Sur cette carte-ci, l’écriture, toujours au crayon à papier pâle et taillé fin, est un peu moins serrée que sur les
précédentes, mais à peine. Sans même la lire, on voit que rien n’a changé.
Voilà
encore une nouvelle année loin de vous, et celle-ci dans des
circonstances bien pénibles, aussi ce n’a pas été une fête
pour nous. Nous nous sommes tout de même réunis pour faire un petit
dîner pour ne pas changer les habitudes _ Je n’ai plus reçu de colis (ce
tiret doit signifier sans doute un changement de paragraphe ainsi
économisé : toute la surface de la carte est recouverte de son
écriture, comme c’est le cas à chaque fois) depuis ma dernière carte, il n’y a rien d’étonnant à cela puisque j’ai reçu
tous ceux partis avant l’interruption sauf toutefois le n°11 gare (gare ?) _
Comme correspondance j’ai reçu les cartes de papa des 18, 19 et 20 la
lettre de Jacqueline et les lettres de Madeleine et Jean sans
oublier le mot du petit Michel. Tout cela m’a fait grand plaisir et
je vous charge de les remercier et de les embrasser bien fort.
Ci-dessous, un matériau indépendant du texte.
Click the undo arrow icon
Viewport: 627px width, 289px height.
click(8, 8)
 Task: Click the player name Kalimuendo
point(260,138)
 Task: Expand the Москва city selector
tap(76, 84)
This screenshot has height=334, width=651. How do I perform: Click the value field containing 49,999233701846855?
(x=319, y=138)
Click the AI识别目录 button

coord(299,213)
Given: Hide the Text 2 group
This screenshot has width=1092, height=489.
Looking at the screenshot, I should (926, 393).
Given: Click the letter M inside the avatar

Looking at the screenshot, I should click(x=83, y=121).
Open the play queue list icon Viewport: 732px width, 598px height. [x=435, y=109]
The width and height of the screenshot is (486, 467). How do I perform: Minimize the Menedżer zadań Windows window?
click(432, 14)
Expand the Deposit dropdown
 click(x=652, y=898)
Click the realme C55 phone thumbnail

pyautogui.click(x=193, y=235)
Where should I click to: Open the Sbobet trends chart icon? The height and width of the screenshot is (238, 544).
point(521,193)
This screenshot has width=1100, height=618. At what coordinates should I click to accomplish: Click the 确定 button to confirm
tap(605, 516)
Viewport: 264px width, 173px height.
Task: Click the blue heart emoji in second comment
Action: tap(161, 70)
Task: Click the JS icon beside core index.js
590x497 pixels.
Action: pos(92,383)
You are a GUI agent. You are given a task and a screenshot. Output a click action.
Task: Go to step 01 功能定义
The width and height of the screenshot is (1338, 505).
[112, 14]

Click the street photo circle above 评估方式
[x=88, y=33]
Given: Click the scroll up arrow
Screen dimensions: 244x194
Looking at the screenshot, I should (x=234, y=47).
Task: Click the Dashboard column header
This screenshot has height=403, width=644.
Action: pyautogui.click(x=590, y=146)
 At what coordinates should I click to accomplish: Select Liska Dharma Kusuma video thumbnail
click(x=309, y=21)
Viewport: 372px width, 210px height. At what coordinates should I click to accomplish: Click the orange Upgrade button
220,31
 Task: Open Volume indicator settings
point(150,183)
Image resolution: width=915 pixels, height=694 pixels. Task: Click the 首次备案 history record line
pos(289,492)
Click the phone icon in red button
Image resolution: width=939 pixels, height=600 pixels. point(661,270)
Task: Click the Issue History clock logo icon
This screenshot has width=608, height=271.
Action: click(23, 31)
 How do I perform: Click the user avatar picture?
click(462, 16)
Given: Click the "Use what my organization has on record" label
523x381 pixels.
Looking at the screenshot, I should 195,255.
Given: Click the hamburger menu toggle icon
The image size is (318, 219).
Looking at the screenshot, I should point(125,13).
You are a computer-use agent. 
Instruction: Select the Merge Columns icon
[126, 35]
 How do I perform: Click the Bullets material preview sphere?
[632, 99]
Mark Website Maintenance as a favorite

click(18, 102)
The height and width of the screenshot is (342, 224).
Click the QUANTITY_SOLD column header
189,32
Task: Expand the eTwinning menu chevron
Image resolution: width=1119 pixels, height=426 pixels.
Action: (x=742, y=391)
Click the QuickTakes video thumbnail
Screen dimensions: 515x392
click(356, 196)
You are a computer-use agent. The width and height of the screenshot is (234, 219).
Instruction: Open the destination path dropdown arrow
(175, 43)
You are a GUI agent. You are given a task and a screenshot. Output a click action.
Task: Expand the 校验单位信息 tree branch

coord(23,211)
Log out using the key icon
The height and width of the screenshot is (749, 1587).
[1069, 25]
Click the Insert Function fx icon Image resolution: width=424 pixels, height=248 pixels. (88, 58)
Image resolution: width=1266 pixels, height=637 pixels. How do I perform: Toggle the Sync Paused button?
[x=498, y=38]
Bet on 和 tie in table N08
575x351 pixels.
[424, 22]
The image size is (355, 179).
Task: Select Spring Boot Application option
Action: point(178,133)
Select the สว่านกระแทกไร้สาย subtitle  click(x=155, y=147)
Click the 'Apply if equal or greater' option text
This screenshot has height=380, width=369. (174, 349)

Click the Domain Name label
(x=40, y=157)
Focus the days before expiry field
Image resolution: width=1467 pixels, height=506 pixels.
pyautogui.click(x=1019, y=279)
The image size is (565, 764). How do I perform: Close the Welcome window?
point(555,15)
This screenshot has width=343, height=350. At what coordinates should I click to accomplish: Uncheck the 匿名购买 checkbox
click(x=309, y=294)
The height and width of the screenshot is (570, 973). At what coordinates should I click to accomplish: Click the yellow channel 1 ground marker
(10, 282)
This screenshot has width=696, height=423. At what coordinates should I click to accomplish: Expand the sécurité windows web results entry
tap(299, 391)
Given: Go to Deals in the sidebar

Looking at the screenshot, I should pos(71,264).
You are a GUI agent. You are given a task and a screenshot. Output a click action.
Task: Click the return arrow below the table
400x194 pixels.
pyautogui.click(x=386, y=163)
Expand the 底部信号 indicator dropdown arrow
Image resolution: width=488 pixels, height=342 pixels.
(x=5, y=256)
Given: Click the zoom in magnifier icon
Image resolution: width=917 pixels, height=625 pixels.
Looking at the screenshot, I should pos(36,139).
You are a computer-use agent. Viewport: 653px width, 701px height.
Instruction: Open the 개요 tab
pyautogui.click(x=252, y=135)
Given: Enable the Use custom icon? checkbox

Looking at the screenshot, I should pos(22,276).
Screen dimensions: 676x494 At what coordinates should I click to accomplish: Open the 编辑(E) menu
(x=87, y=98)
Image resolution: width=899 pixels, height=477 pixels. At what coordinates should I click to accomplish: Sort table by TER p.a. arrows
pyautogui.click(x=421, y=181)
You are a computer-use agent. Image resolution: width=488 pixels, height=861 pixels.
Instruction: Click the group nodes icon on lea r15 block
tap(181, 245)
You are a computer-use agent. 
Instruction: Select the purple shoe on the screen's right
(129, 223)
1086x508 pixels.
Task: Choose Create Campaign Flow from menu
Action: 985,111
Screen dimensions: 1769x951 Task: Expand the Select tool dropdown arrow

Je
remercie Madeleine et Jean de leurs bons souhaits et je leur
envoie les miens. Que cette année ne se termine pas sans qu’ils
aient revu leurs chers parents. Je leur ai écrit le 30 déc et leur
envoyé aussi les mêmes vœux _ Il est difficile de se procurer du
cuir ici aussi soyez assez gentils pour m’envoyer afin que je puisse
faire ressemeller (sic) mes
deux paires de chaussures. Mes brodequins ont les semelles complètement
usées et les bottines commencent à s’éculer. J’en profite pour
vous rappeler que je vous ai demandé des pantoufles _ Depuis
quelques jours le temps n’est pas beau, il pleut toute la journée et on
ne peut pas aller se promener dans le parc. Je vous
quitte mes chers parents en vous embrassant bien fort tous les deux
ainsi que Geneviève et Louis Madeleine et Jean et toute la famille. _
Votre fils qui vous aime de tout son cœur.
E.Annocque
Les deux dernières lignes laissent juste la place pour la signature oblique et abrégée : après les deux n ; o, c et
q se confondent et le reste disparaît.